Клены и акации, росшие в оградках и между ними, теряли последнюю листву, ветер ее подхватывал, мёл по асфальту... Лазарь заметил — там, впереди — уменьшенный расстоянием знакомый силуэт... Ее силуэт... Откуда он взял, что именно ее?.. Да хотя бы и ее... Он почувствовал что-то вроде озноба. Он вовсе не хотел ее встретить.
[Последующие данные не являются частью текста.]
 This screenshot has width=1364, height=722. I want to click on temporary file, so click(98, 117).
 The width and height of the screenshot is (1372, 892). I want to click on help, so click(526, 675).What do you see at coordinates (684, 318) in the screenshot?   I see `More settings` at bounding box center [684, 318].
После всего, всего... Что-то мутное, злобное поднялось, забурлило в его душе, он и не думал, что старые обиды, как летучие мыши, способны выпорхнуть из темных, тайных ее закоулков и так больно вкогтиться в ожившую память...

Ему захотелось тут же свернуть в боковую аллейку, избавиться от маячившего впереди силуэта в синем строгом жакете, но — только сейчас он, кажется, осознал, и осознал в полной мере — что означают слова «помимо воли»... Ноги сами, помимо его воли, вели Лазаря за фигуркой, показавшейся ему вдруг такой хрупкой на фоне могильных оград, голых, словно судорожно вскинувших ветки деревьев, быстро темнеющего, начинающего чуть-чуть моросить неба... Незаметно для себя он прибавил шагу, широко, не по-кладбищенски разбрасывая свои длинные ноги, едва удерживаясь, чтобы не побежать, отчего-то боясь, что фигурка впереди пропадет, исчезнет, и теперь — навсегда...
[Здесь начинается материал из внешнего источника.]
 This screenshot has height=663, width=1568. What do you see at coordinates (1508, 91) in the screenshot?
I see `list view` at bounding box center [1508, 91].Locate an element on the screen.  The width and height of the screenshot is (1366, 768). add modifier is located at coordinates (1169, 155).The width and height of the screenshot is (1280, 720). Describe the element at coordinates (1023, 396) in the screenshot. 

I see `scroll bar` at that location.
Приближаясь, он уже слышал отчетливое, быстрое поцокивание ее каблуков... На него удивленно смотрели — и те, кто оставался позади, и те, кто шел ему навстречу... Он никого не замечал, ему казалось, вокруг никого нет, они одни... Они?.. Он вдруг подумал, что ему чего-то не хватает в ней... Чего же, чего?.. Косы. Да, косы. Длинной, ниже пояса, с бантом на конце, из-под которого выглядывал озорной хвостик. Она была толстой, туго заплетенной, солнце блестело на ней, рассыпаясь в мигучие искорки. Она как бы оттягивала голову назад, придавая ей слегка заносчивую, горделивую осанку, если же смотреть со спины, скользя взглядом вверх от самого кончика, она казалась упругим, тугим стеблем, несущим большой, готовый раскрыться цветок...
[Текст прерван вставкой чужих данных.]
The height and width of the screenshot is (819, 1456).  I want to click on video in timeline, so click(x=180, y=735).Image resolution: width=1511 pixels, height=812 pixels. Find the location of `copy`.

Она остановилась и стояла к нему спиной, пока он не поравнялся с ней (куда было ему деваться?..). Только тут она обернулась — медленно, как бы с трудом, преодолевая сопротивление, повернула голову — и он увидел... Такое родное... Такое чужое лицо... Чужое, незнакомое... Оно сделалось еще красивей, словно эскиз, черновой набросок перешел в картину... Точеный, чуть вздернутый нос, высокий лоб, решительный — от виска до виска — разлет бровей и под ними — огромные, темные, цвета густого янтаря глаза, смотревшие на него холодно, не пуская вглубь, скорее отталкивая. И голос — холодный, стеклянный:

— Лазарь?..

Не то утверждение, не то вопрос...

— Вера...

И его голос — ей в тон, такой же бесцветный, стеклянный. И отчетливое, отчаянное желание — уйти, сбежать... Зачем — и ей, и ему — эта встреча?..

И снова:

— Ла-зарь... — уже другим, слегка отмякшим, оттаявшим голосом, как бы вслушиваясь в забытые и вдруг воскресшие звуки. — Ла-зарь...

— Вера...

— Между прочим, я сразу тебя узнала...

— И я... Там, у цветов... И я тоже...

— Почему же не подошел?..

— А ты?..

— Я?.. Была не уверена, что ты захочешь меня видеть... Решила: захочет — догонит...

— Как видишь, догнал...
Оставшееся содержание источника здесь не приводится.